There are so many homeschool math programs on the market these days.  It’s always fun to review a new one and we were recently given that opportunity.  My Joyanna (6) has been working through the Light Blue Series Grade 1 curriculum from Math Mammoth.  Though she has been working her addition facts for a while we found the beginning part of the book (A) to be the best place for her to start.  The first grade text focuses on four areas.  They cover addition and subtraction, understanding whole numbers and place value up to 100, measuring, and geometric shapes.  Some other topics that are covered include things like telling time and counting money.

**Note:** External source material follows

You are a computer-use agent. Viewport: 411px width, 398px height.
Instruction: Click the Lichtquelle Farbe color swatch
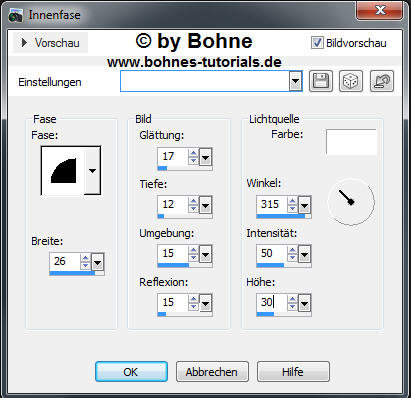[x=351, y=142]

This full curriculum came to us as download.  There are two student workbooks (A and B).  They separate things like answer keys and tests into their own download files.  There is also a worksheet maker that allows youto make extra practice sheets if you need to.

Math Mammoth is available for grades first through seventh (the Light Blue Series). The 7th grade level is a pre-algebra program.  The also have an international version of their program all done in metric. You can order the curriculum as a download, on CD, or in print. This is what is considered to be a mastery program.  Every grade level containes 8-10 chapters and two student workbooks (A and B).

How We Used the Program

Joyanna used this program 3-5 days a week for the length of the review period.  She generally completed one worksheet a day and we were usually done in under ten minutes.  We started within chapter one, which focuses on addition.  She hasn’t had any subtraction experience yet so this made the most sense to me. As usually happens when we explore a new math curriculum we hit upon topics we haven’t covered before.  It seems every curriculum follows a different sort of scope and sequence.  This time she was introduced to the concept of “greater than” and “less than” with those little and symbols.  The curriculum did a decent job of helping me explain it to her and she was off and running and completing the page very quickly.

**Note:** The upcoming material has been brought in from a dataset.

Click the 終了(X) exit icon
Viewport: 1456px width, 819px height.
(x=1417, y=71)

A big plus to this program is the variety of ways they use to cover a topic.  With addition alone children are adding groups of objects (like animals or apples), drawing dots on dice like pictures, experimenting with number lines, adding numbers forwards and backwards (ie 1+4 and then 4+1), drawing pictures, finding the missing part of the sum (ie. whats _+2=4).  It really keeps the little brains hopping and interested because you never know what you’ll find next.

The worksheets are colorful and full yet well organized and uncluttered… a good balance that can be hard to achieve.  While there is no teacher’s guide there is an introduction to each chapter with some notes for you, the teacher. The text within the worksheets does a great job of explaining concepts.  A great reader might even be able to read the lessons themselves.  A user’s guide is included in the download files and it can give you all you may need to get started.  It also includes an FAQ about many typical questions like…. is this aligned with state standards, can I take this to staples to be copied.

If you have questions about how this curriculum compares to many other well known homeschooling math curricula they provide a great break down on this page.


Overall we are pretty pleased with the program.  It is very thorough and easy to follow.  You can move at whatever pace is comfortable for your child.  Generally it was pretty enjoyable for my kiddo.  If you are looking for a new math curriculum this could certainly fit the bill.